What is asked:
Copy out each of the rows below word for word, keeping their order.

Rows for locating visible targets:
§ §

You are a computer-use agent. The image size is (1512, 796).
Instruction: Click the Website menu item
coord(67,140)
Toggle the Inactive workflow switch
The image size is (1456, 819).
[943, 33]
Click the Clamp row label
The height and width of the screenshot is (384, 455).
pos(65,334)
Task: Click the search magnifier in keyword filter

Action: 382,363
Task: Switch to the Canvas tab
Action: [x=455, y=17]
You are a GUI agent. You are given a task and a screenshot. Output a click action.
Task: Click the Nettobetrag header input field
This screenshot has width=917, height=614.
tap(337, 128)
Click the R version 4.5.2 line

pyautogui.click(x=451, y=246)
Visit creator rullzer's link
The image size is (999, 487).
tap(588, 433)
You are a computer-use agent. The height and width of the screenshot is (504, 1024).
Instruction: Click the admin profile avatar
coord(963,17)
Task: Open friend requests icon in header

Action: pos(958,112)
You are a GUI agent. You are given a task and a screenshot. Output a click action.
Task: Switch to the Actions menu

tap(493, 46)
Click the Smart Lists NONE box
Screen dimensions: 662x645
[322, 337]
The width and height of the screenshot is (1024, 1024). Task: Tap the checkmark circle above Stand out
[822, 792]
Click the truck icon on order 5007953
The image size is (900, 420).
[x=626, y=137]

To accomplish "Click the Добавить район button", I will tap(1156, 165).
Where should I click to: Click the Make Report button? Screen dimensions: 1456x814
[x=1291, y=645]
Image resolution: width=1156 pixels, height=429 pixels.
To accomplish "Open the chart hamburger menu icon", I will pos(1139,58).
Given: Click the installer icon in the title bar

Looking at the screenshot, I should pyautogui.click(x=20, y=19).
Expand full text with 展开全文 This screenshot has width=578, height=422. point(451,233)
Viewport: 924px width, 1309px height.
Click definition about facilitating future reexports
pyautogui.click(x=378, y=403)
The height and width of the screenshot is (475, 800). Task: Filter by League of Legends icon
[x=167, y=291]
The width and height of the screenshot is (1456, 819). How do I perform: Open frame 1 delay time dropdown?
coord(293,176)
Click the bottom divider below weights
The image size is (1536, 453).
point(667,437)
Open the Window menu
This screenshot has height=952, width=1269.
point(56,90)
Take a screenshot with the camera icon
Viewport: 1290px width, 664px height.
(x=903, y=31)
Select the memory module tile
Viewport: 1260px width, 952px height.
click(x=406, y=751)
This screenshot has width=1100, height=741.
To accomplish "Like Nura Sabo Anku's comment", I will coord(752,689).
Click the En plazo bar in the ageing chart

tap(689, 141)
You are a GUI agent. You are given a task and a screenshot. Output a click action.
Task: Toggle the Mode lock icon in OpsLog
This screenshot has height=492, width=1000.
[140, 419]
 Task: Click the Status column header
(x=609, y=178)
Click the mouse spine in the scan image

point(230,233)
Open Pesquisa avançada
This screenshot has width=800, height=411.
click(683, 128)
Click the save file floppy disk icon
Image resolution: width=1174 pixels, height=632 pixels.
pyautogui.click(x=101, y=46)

§ §

Full answer:
You are a computer-use agent. The image size is (1512, 796).
Instruction: Click the Website menu item
coord(67,140)
Toggle the Inactive workflow switch
The image size is (1456, 819).
[943, 33]
Click the Clamp row label
The height and width of the screenshot is (384, 455).
pos(65,334)
Task: Click the search magnifier in keyword filter

Action: 382,363
Task: Switch to the Canvas tab
Action: [x=455, y=17]
You are a GUI agent. You are given a task and a screenshot. Output a click action.
Task: Click the Nettobetrag header input field
This screenshot has width=917, height=614.
tap(337, 128)
Click the R version 4.5.2 line

pyautogui.click(x=451, y=246)
Visit creator rullzer's link
The image size is (999, 487).
tap(588, 433)
You are a computer-use agent. The height and width of the screenshot is (504, 1024).
Instruction: Click the admin profile avatar
coord(963,17)
Task: Open friend requests icon in header

Action: pos(958,112)
You are a GUI agent. You are given a task and a screenshot. Output a click action.
Task: Switch to the Actions menu

tap(493, 46)
Click the Smart Lists NONE box
Screen dimensions: 662x645
[322, 337]
The width and height of the screenshot is (1024, 1024). Task: Tap the checkmark circle above Stand out
[822, 792]
Click the truck icon on order 5007953
The image size is (900, 420).
[x=626, y=137]

To accomplish "Click the Добавить район button", I will tap(1156, 165).
Where should I click to: Click the Make Report button? Screen dimensions: 1456x814
[x=1291, y=645]
Image resolution: width=1156 pixels, height=429 pixels.
To accomplish "Open the chart hamburger menu icon", I will pos(1139,58).
Given: Click the installer icon in the title bar

Looking at the screenshot, I should pyautogui.click(x=20, y=19).
Expand full text with 展开全文 This screenshot has width=578, height=422. point(451,233)
Viewport: 924px width, 1309px height.
Click definition about facilitating future reexports
pyautogui.click(x=378, y=403)
The height and width of the screenshot is (475, 800). Task: Filter by League of Legends icon
[x=167, y=291]
The width and height of the screenshot is (1456, 819). How do I perform: Open frame 1 delay time dropdown?
coord(293,176)
Click the bottom divider below weights
The image size is (1536, 453).
point(667,437)
Open the Window menu
This screenshot has height=952, width=1269.
point(56,90)
Take a screenshot with the camera icon
Viewport: 1290px width, 664px height.
(x=903, y=31)
Select the memory module tile
Viewport: 1260px width, 952px height.
click(x=406, y=751)
This screenshot has width=1100, height=741.
To accomplish "Like Nura Sabo Anku's comment", I will coord(752,689).
Click the En plazo bar in the ageing chart

tap(689, 141)
You are a GUI agent. You are given a task and a screenshot. Output a click action.
Task: Toggle the Mode lock icon in OpsLog
This screenshot has height=492, width=1000.
[140, 419]
 Task: Click the Status column header
(x=609, y=178)
Click the mouse spine in the scan image

point(230,233)
Open Pesquisa avançada
This screenshot has width=800, height=411.
click(683, 128)
Click the save file floppy disk icon
Image resolution: width=1174 pixels, height=632 pixels.
pyautogui.click(x=101, y=46)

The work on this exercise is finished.